Martin O’Neill Signs New Deal with Celtic for 2026–27
Martin O’Neill has signed a one-year deal to stay on as Celtic manager, rewarded for dragging the club from turmoil to a League and Cup double and a last‑day title drama that felt ripped from the club’s folklore.
The Derry man had already walked away once. He vacated the hot seat when Wilfried Nancy was handed the job on a permanent basis partway through last season, a changing of the guard that was meant to usher in a new era at Parkhead.
It unravelled in just 33 days.
When the Frenchman was sacked barely a month into his tenure, Celtic turned back to the man who knew the club, the city and the demands better than most. O’Neill answered the call, stepped back into a fractured dressing room and set about rescuing a season that looked ready to slip from the defending champions’ grasp.
The turnaround was stark. Celtic found their edge again, piecing together a run that carried them all the way to an extraordinary final day. The title race went to the wire, and it was at Parkhead, against Hearts, that O’Neill’s side sealed the league in the most dramatic fashion, clinching the championship on home turf to complete the double.
That surge has now been underlined with continuity. The new one-year contract keeps O’Neill in charge into the 2026–27 campaign, a clear statement that the board trust the man who steadied the ship to keep steering it.
The decision comes against the backdrop of intense speculation around another Irish legend. Robbie Keane, the Republic of Ireland’s record caps holder and all‑time leading goalscorer, had been heavily linked with the position after leaving his role at Ferencvaros.

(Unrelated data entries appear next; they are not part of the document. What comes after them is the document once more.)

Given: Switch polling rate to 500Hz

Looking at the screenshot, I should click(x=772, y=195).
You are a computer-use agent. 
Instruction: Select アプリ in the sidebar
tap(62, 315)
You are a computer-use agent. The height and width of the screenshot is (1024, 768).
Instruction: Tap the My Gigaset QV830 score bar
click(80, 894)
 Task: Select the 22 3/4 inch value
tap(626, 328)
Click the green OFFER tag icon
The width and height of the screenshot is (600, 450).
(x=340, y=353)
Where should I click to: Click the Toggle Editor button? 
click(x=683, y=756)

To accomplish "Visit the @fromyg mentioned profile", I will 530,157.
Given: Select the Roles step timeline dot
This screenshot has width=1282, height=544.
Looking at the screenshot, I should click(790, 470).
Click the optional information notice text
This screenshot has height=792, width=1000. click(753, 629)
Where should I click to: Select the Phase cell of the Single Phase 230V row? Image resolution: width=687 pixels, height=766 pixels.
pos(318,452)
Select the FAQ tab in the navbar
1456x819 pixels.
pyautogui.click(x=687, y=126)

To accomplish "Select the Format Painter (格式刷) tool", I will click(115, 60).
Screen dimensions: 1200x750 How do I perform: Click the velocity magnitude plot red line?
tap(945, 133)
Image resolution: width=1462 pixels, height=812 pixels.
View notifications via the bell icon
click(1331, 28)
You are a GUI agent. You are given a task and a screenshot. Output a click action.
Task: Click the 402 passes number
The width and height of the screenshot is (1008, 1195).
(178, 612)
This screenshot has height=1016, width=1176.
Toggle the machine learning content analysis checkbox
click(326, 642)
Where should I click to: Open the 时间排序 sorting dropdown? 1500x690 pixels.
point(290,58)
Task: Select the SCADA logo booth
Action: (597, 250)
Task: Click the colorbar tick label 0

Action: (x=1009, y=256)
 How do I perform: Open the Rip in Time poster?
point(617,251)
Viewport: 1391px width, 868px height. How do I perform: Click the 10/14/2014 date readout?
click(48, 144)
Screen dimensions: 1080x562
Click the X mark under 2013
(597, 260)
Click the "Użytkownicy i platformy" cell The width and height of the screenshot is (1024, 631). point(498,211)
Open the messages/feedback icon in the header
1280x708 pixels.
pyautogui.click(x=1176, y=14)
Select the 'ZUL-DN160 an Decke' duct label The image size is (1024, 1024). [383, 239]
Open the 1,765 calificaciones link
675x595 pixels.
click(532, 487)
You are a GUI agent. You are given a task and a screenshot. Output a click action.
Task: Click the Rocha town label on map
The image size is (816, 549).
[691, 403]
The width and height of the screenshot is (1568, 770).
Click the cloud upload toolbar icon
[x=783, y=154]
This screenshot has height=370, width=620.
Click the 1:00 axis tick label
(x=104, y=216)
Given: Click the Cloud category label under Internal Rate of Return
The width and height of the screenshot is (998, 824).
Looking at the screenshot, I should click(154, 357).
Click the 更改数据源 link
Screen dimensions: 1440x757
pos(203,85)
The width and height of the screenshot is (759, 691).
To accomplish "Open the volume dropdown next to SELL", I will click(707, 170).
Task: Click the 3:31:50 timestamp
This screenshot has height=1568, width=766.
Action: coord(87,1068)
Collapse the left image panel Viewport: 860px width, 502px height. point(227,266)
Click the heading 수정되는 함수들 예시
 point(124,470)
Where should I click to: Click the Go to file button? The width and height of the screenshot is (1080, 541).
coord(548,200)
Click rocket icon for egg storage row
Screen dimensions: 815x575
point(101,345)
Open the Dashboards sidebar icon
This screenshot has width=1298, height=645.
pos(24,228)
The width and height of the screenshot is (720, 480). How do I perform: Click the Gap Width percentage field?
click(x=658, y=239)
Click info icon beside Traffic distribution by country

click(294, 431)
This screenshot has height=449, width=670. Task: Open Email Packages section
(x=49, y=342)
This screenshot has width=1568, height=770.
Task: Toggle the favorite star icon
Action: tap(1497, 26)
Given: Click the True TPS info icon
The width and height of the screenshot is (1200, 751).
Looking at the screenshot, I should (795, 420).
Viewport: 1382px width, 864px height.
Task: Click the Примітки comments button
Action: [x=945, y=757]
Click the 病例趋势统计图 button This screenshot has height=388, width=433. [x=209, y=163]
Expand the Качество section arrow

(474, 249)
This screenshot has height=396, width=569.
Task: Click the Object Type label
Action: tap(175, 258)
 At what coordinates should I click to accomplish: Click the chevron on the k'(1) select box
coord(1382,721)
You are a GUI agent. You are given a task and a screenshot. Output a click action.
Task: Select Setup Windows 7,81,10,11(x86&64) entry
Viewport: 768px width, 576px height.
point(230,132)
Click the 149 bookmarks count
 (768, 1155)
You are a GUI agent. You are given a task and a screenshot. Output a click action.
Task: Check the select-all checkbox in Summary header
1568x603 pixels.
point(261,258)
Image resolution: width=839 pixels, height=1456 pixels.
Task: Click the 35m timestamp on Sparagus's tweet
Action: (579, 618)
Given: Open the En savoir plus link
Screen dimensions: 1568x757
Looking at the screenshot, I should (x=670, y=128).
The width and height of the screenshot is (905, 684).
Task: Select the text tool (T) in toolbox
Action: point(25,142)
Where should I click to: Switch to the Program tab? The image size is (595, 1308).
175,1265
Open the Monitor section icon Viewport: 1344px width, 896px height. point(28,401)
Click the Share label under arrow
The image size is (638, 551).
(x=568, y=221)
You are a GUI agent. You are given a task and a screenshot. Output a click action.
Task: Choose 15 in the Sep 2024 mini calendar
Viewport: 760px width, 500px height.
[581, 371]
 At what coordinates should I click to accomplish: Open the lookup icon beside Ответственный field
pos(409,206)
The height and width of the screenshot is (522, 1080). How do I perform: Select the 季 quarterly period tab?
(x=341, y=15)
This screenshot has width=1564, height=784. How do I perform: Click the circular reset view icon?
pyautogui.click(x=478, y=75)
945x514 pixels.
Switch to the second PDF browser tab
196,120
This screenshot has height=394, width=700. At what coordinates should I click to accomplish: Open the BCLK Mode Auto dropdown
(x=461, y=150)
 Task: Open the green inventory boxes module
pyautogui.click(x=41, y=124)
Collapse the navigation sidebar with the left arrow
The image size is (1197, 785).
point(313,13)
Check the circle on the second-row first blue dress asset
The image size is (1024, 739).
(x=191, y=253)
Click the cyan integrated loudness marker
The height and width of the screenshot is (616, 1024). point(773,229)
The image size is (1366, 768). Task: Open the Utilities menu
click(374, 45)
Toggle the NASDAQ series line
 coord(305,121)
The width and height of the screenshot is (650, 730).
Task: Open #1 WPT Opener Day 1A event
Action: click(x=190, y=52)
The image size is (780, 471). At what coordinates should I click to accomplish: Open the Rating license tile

Keane’s name carries weight in Glasgow. He enjoyed a prolific loan spell at Celtic Park in 2010, instantly connecting with the support, and has since gone on to win league titles in Israel and Hungary as a manager, adding substance to a glittering playing career.
Yet his candidacy was not universally embraced. Sections of the Celtic support voiced strong opposition to his potential appointment, centred on his previous association with Maccabi Tel Aviv. A statement rejecting the idea of Keane taking over was said to have been signed by “dozens” of Celtic supporters’ groups, underlining the depth of feeling around the issue.
In the end, Celtic have chosen familiarity over a fresh face, a proven firefighter over a high-profile experiment. O’Neill, the man who walked away and then came back to deliver silverware, will lead the champions into another season. The question now is simple: can he turn one remarkable rescue act into a sustained era of control at the top of Scottish football?